As for a reporter lying about it, I regard this development as not a device at all. We had a guy cooking it at The Sun, repeatedly. The newsroom got wise to it after repeated retractions. And cooking it is a commonality in all newsrooms. [Jayson] Blair … [Janet] Cooke, [Stephen] Glass--you ask any veteran newsman at any major paper and he'll recollect reporters who were caught and quietly dispatched, or who, for various reasons, were allowed to skate. And I love the way that whenever the latest incident occurs, the journalism community reacts as if it's the rarest of aberrations. At what point do we begin to acknowledge that the ambition inherent within the construct provokes some to fraud? The problem, I believe, is far more systemic than journalists will comfortably admit, and in fact, most Americans sense this. More than 60 percent believe that some portion of the news report is manufactured or exaggerated by reporters. Count me--a lover of newspapering--among that 60 percent, having seen it happen routinely in my own newsroom. So I don't feel as if there is anything particularly unbelievable about a guy cooking it.
Am I being too critic-y in thinking that the phony serial killer storyline is a dig at both the cultural consumption habits of Americans and Hollywood in general--that the only way to get anyone's attention these days is to throw a serial killer at them?
There is very much a critique in the fixation that Americans have with the pornography of violence, as opposed to the root causes of violence. We have zero interest in why the vast majority of violence actually happens and what might be done--politically, economically, socially--to address the issue. But give us a killer doing twisted s--t or, better still, doing it to pretty white girls, and the media and its consumers lose all perspective. We are definitely speaking to that.

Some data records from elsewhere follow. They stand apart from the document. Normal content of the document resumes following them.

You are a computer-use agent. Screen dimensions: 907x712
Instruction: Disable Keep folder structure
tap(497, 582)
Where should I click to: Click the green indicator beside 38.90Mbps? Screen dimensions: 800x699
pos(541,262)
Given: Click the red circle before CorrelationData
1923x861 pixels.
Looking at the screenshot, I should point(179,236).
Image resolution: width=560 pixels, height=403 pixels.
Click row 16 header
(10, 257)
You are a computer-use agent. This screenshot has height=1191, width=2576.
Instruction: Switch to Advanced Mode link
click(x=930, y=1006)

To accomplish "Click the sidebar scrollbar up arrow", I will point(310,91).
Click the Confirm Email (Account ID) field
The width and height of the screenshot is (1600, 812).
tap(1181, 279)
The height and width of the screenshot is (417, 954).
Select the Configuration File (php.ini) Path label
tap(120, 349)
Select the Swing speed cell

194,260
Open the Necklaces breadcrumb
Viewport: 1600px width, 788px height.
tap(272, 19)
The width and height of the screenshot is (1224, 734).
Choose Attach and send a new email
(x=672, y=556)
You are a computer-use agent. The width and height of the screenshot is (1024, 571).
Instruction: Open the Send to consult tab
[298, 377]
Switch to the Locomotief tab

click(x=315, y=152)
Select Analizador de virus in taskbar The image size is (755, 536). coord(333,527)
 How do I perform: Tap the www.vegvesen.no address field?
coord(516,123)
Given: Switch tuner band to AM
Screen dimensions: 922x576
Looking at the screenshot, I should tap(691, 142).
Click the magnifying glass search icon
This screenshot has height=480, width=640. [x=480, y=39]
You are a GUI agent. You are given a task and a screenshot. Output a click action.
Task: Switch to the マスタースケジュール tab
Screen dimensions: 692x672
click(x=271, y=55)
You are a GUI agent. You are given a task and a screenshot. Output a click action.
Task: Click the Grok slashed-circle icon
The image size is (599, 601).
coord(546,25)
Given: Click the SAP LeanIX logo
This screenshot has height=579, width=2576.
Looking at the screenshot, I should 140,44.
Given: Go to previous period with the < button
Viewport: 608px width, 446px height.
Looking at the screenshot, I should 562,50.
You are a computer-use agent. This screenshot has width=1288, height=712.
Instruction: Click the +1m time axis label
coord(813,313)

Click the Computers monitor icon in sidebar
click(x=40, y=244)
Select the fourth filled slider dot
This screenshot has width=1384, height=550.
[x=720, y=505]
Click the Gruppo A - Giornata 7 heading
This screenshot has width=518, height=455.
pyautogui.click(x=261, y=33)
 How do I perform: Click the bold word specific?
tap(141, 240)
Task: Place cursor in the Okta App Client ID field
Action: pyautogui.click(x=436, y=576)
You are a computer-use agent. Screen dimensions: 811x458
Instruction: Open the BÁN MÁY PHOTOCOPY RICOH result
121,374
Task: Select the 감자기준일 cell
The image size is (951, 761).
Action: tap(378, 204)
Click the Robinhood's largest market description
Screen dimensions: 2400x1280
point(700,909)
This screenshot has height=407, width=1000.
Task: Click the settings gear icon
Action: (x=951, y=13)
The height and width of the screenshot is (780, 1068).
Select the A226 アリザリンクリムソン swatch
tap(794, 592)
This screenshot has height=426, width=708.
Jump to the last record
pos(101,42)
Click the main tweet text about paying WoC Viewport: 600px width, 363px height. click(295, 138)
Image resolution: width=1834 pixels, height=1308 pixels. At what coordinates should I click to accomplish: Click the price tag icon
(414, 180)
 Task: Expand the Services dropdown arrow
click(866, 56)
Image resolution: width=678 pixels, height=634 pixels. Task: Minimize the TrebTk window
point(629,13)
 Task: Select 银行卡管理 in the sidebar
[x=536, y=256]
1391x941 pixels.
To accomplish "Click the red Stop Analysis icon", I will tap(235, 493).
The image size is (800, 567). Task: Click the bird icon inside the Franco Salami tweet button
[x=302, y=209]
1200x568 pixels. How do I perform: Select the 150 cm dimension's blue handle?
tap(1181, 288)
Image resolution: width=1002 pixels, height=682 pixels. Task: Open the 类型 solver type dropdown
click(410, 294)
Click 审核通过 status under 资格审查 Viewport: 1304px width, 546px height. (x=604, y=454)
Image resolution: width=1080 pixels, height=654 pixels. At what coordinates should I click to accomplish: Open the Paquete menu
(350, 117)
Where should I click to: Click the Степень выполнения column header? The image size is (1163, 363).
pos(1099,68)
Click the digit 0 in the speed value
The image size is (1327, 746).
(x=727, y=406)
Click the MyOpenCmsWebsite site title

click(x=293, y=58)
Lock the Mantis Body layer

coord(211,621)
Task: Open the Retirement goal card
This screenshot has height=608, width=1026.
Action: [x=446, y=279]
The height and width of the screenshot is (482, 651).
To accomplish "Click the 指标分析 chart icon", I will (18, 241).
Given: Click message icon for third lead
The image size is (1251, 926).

The serial killer is killing homeless men. In Baltimore or elsewhere, who gives a f---? They are not white ex-cheerleaders lost in Aruba. They are not close. Nobody cares about that cohort. There were a series of homeless men killed the year I was in the Baltimore homicide unit [for Simon's 1991 book "Homicide"]. There was no task force, no outcry, no publicity and no arrests in any of the murders. This is America. Nobody gives a good f--- about the poor. Not really.